BLACKSBURG -- This was a daylong celebration, from the moment students began lining up for the "College GameDay" zaniness until the final buzzer about 14 hours later.

This was a salute to relevance that would have been unthinkable only a few years ago.

A day that began with an impressive display of program support ended exactly the way it should have, with the fans streaming onto the court to celebrate Virginia Tech's 64-60 win over top-ranked Duke.

It ended with Jeff Allen -- quiet ol' Jeff Allen, the guy who actually declined to answer one of the Newlywed Game-style questions earlier in the day -- roaring toward the rafters at the center of the mayhem.

Good thing today is Sunday. A lot of people around here will be popping Tylenol as they recover from the kind of hoops party we haven't seen in years.

The Cassell Coliseum scoreboard pretty much summed this one up. Under the "64" for the Hokies, there were the scoring totals for the five starters -- 18 (Allen), 12 (Terrell Bell), 12 (Erick Green), 11 (Victory Davila), 11 (Malcolm Delaney).

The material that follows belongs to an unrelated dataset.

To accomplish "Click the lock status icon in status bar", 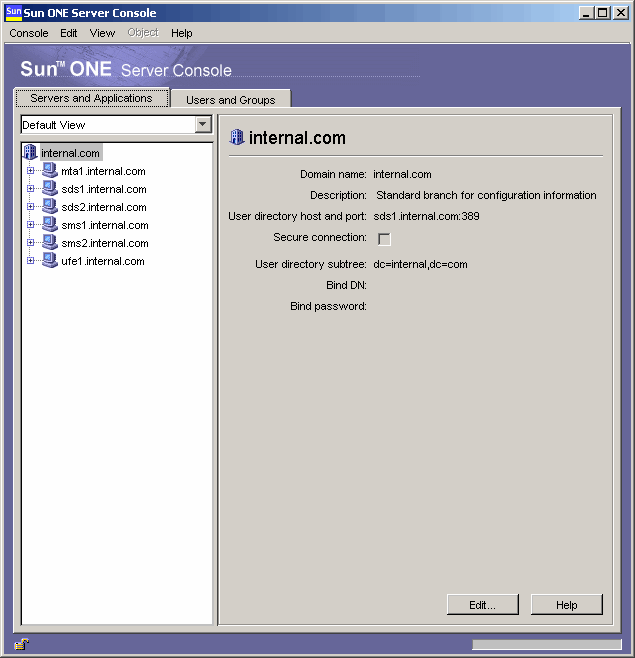I will (20, 645).
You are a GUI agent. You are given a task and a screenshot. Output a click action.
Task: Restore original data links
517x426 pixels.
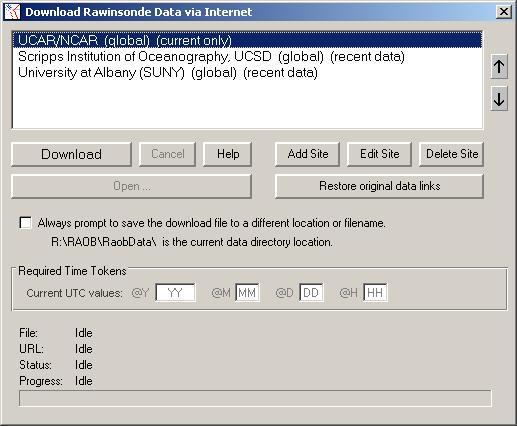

It was going to take them all to get this done, and they delivered. Even in a rough shooting game for Delaney, he contributed in critical moments, hitting the 3-pointer with 2 minutes to go that put the Hokies up 5, then snagging a rebound on the other end on Duke's next possession.

This was an upset, but not an unthinkable one. Just before tipoff, as the "Enter Sandman" riff rocked this place, coach Seth Greenberg paced in front of his bouncing players, like a man who knows something nobody else does.

What he knows is that the Hokies haven't missed the NCAA tournament in recent years because they stink in games like this. They've missed because of the Miamis and N.C. States and Boston Colleges.

Duke? They show up for Duke. They don't always beat Duke, but they show up for Duke.

ESPN "GameDay" analysts Bob Knight and Jay Bilas both picked Duke during the morning show, which makes sense. But they both cited "too much experience" as the main factor, which makes a lot less sense.

Duke started two seniors and three sophomores. The Hokies? Three seniors, a junior and a sophomore -- the same lineup components that carried them to their most recent NCAA tournament appearance in 2007.

What set that '07 team apart was games just like this, contests with a lot of eyeballs on them and plenty of inherent pressure. And, oh, how this group yearned for its own moment like that.

Two sequences made this upset possible. The first was Tech's 9-4 run to start the game. It was a minor spurt, sure, but it had to happen to keep this sellout crowd believing.

The second came midway in the second half, when Duke had seized the momentum and taken a 51-45 lead. On back-to-back possessions, Kyle Singler had wide-open 3s. He missed them both.

Perhaps there was a chance.

Davila's contributions can't be understated. It was is follow-up dunk that brought the Hokies within 55-52 and set up Bell's tying bomb. And it was Davila who stood his ground and forced Singler to lose the ball in the paint a few possessions later. Allen responded with a layup to put Tech up four and turn this place into bedlam.

Ultimately, this night was for those people piling out of the stands. In the morning, they made signs. In the evening, they made noise.

And in the end, their team made them proud.